Issue with performing shape inference using symbolic_shape_infer.py with Phi-3 ONNX Models

Describe the issue

I am running into this error when I run SymbolicShapeInference.infer_shapes() function on Phi 3 mini onnx model optimized for CPU. From my understanding, looks like infer_shapes() is not able to infer shape for MatMulNBits op (https://github.com/microsoft/onnxruntime/blob/rel-1.18.0/docs/ContribOperators.md#com.microsoft.MatMulNBits)

This issue might not be limited to Phi-3. I suspect this has to do with the operator domain. Does the infer_shapes() automatically work on operators from com.microsoft domain?
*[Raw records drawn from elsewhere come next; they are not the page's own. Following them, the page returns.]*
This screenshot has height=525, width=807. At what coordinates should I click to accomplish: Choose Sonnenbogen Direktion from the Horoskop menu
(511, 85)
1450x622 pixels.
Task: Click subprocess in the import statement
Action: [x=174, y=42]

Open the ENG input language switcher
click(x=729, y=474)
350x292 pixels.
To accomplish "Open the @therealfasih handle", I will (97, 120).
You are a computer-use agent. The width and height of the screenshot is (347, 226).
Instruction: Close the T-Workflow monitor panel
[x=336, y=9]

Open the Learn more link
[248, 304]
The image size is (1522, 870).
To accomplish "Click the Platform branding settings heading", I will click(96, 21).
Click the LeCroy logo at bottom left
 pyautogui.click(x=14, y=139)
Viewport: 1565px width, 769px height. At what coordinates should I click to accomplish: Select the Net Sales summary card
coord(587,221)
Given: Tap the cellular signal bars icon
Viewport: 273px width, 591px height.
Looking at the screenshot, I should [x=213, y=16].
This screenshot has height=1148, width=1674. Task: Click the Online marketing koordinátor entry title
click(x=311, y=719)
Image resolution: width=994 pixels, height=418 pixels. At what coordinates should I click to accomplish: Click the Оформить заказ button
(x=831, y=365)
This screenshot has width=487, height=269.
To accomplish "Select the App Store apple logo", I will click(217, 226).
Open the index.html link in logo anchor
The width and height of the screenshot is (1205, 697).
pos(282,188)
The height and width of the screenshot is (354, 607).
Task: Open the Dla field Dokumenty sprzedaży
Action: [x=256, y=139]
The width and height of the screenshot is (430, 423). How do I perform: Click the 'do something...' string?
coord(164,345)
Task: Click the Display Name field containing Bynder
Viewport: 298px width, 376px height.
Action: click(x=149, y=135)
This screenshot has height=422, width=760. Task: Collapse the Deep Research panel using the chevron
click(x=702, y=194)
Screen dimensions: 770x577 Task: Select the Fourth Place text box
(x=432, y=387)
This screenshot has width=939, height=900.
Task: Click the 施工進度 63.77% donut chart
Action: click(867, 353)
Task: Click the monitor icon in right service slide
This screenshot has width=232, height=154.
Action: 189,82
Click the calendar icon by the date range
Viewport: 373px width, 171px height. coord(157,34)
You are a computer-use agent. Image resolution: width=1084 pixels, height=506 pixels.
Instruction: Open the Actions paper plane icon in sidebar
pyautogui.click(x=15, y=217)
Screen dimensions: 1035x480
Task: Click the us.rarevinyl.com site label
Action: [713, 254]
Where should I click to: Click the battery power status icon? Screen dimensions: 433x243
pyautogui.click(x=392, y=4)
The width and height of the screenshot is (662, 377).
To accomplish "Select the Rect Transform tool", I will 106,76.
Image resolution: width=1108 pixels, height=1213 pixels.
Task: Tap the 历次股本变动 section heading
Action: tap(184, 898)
I made the input and output dims of the onnx model static before performing shape inference using update_inputs_outputs_dims() from https://github.com/onnx/onnx/blob/main/onnx/tools/update_model_dims.py

Error:

DEBUG:onnxruntime.tools.symbolic_shape_infer:Stopping at incomplete shape inference at MatMulNBits: /model/layers.0/attn/qkv_proj/MatMul_Q4
DEBUG:onnxruntime.tools.symbolic_shape_infer:node inputs:
DEBUG:onnxruntime.tools.symbolic_shape_infer:name: "/model/layers.0/input_layernorm/output_0"
type {
  tensor_type {
    elem_type: 1
    shape {
      dim {
        dim_value: 1
      }
      dim {
        dim_value: 1
      }
      dim {
        dim_value: 3072
      }
    }
  }
}

DEBUG:onnxruntime.tools.symbolic_shape_infer:name: "model.layers.0.attn.qkv_proj.MatMul.weight_Q4"
type {
  tensor_type {
    elem_type: 2
    shape {
      dim {
        dim_value: 9216
      }
      dim {
        dim_value: 96
      }
      dim {
        dim_value: 16
      }
    }
  }
}

DEBUG:onnxruntime.tools.symbolic_shape_infer:name: "model.layers.0.attn.qkv_proj.MatMul.weight_scales"
type {
  tensor_type {
    elem_type: 1
    shape {
      dim {
        dim_value: 884736
      }
    }
  }
}

DEBUG:onnxruntime.tools.symbolic_shape_infer:node outputs:
DEBUG:onnxruntime.tools.symbolic_shape_infer:name: "/model/layers.0/attn/qkv_proj/MatMul/output_0"
type {
}

Traceback (most recent call last):
  File "C:\Users\Administrator\Documents\onnxInsights\scripts\onnxProfile\onnx_profiling.py", line 61, in <module>
    inferred_onnx_model_path = onnx_t.shapeInfer(
  File "C:\Users\Administrator\Documents\onnxInsights\src\onnxInsights\onnxHelpers\onnxTransformer.py", line 245, in shapeInfer
    inferred_model = SymbolicShapeInference.infer_shapes(
  File "C:\Users\Administrator\miniconda3\envs\onnx_test\lib\site-packages\onnxruntime\tools\symbolic_shape_infer.py", line 2912, in infer_shapes
    raise Exception("Incomplete symbolic shape inference")
Exception: Incomplete symbolic shape inference

To reproduce

Download Model:

huggingface-cli download microsoft/Phi-3-mini-128k-instruct-onnx cpu_and_mobile/cpu-int4-rtn-block-32-acc-level-4/phi3-mini-128k-instruct-cpu-int4-rtn-block-32-acc-level-4.onnx
huggingface-cli download microsoft/Phi-3-mini-128k-instruct-onnx cpu_and_mobile/cpu-int4-rtn-block-32-acc-level-4/phi3-mini-128k-instruct-cpu-int4-rtn-block-32-acc-level-4.onnx.data

Packages:

python -> 3.10.14
onnx -> 1.16.1
onnxruntime -> 1.18.0

Code:

from onnx.tools.update_model_dims import update_inputs_outputs_dims
import onnxruntime
from onnxruntime.tools.symbolic_shape_infer import SymbolicShapeInference

dummy_session = onnxruntime.InferenceSession(
    onnx_model_path,
    providers=["CPUExecutionProvider"]
)

model_inputs = dummy_session.get_inputs()
model_outputs = dummy_session.get_outputs()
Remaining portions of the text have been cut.